We don't live in the same part of the country, so we chat by phone and on Facebook. I know about her morning yoga sessions with her Rodney Yee tape and how proud she is of her son; about her vacations with her family and the remodeling job on her bedroom. I've learned more about her devotion to her church and its social justice work on behalf of women, children, families, and the poor. About her trip to Africa last year, where she spent her time tending to nurses who are doing missionary work, giving them manicures and pedicures, and rubbing their feet. About her commitment to health care reform and her concern for the millions of uninsured people in this country.

I've never explicitly asked Jo to explain further why she's pro-life.

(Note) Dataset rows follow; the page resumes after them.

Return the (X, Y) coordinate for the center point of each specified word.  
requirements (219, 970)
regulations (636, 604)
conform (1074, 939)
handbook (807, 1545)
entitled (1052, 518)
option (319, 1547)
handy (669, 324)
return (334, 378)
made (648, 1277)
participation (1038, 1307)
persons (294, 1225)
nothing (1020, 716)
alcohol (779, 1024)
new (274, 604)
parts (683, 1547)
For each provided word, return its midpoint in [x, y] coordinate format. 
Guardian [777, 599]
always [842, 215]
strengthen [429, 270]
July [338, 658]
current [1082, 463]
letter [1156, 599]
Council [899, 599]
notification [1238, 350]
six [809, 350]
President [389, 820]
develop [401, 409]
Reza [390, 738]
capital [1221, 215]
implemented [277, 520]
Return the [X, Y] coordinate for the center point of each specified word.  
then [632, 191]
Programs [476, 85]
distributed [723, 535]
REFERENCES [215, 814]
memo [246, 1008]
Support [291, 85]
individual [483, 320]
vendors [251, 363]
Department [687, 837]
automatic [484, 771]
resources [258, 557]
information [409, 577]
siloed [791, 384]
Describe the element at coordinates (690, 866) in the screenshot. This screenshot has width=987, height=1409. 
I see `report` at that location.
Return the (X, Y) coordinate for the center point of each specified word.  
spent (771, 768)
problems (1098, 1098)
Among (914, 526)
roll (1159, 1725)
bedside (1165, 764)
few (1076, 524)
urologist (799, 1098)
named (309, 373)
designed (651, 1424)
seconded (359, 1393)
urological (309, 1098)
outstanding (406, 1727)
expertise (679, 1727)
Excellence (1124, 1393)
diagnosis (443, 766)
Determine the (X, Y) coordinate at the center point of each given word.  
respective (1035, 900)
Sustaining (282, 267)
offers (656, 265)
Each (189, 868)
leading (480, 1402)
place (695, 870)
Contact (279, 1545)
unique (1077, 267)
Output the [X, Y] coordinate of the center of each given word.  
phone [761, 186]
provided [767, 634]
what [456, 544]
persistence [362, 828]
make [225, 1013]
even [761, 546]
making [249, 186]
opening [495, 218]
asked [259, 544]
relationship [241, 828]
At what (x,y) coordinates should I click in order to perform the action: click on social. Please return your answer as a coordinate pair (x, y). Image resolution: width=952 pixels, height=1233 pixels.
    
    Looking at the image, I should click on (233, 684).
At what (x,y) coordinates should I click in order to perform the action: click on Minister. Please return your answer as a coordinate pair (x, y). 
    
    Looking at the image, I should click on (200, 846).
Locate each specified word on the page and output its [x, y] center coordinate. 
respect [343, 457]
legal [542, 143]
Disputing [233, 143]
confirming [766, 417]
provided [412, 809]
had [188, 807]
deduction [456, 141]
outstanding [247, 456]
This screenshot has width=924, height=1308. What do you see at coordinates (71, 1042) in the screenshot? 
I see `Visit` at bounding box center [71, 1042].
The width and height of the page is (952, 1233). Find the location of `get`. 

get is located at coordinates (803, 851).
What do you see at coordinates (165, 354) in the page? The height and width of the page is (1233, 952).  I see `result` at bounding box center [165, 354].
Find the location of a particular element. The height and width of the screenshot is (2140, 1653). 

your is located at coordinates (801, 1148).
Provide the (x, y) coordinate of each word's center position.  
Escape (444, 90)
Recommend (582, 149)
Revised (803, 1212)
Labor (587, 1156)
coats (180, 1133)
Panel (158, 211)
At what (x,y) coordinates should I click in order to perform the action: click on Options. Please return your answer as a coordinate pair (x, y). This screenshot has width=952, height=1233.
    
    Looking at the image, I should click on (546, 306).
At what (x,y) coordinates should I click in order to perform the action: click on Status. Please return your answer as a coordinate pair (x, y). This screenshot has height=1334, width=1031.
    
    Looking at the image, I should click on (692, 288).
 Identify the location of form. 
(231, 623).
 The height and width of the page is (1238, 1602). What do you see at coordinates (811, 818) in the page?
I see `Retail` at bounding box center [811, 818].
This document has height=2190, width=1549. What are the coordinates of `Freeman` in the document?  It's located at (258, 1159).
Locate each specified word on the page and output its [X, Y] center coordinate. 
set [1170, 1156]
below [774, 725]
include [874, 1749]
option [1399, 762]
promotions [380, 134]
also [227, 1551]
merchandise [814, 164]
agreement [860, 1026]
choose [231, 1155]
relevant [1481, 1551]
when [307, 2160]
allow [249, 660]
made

But watching her live a life committed to helping others, and serving some higher good -- consistently, compassionately, and generously -- I think I can guess. Nor does it appear to be a mystery to her, though she has never asked me explicitly, that I try to lead a similar life but am pro-choice.

When I tried to find words for our friendship, I wrote to Jo, "We are joined at the root. Our differences don't shake that foundation." She responded, "The bond formed by our compassion for others means that we are joined at the root. Our respect for each other's genuine belief in different means of expressing our compassion represents divergent stalks arising from that common root. It also represents a unique (dare I say feminine) gift we give each other: we care for and about another who is not a carbon copy of our self."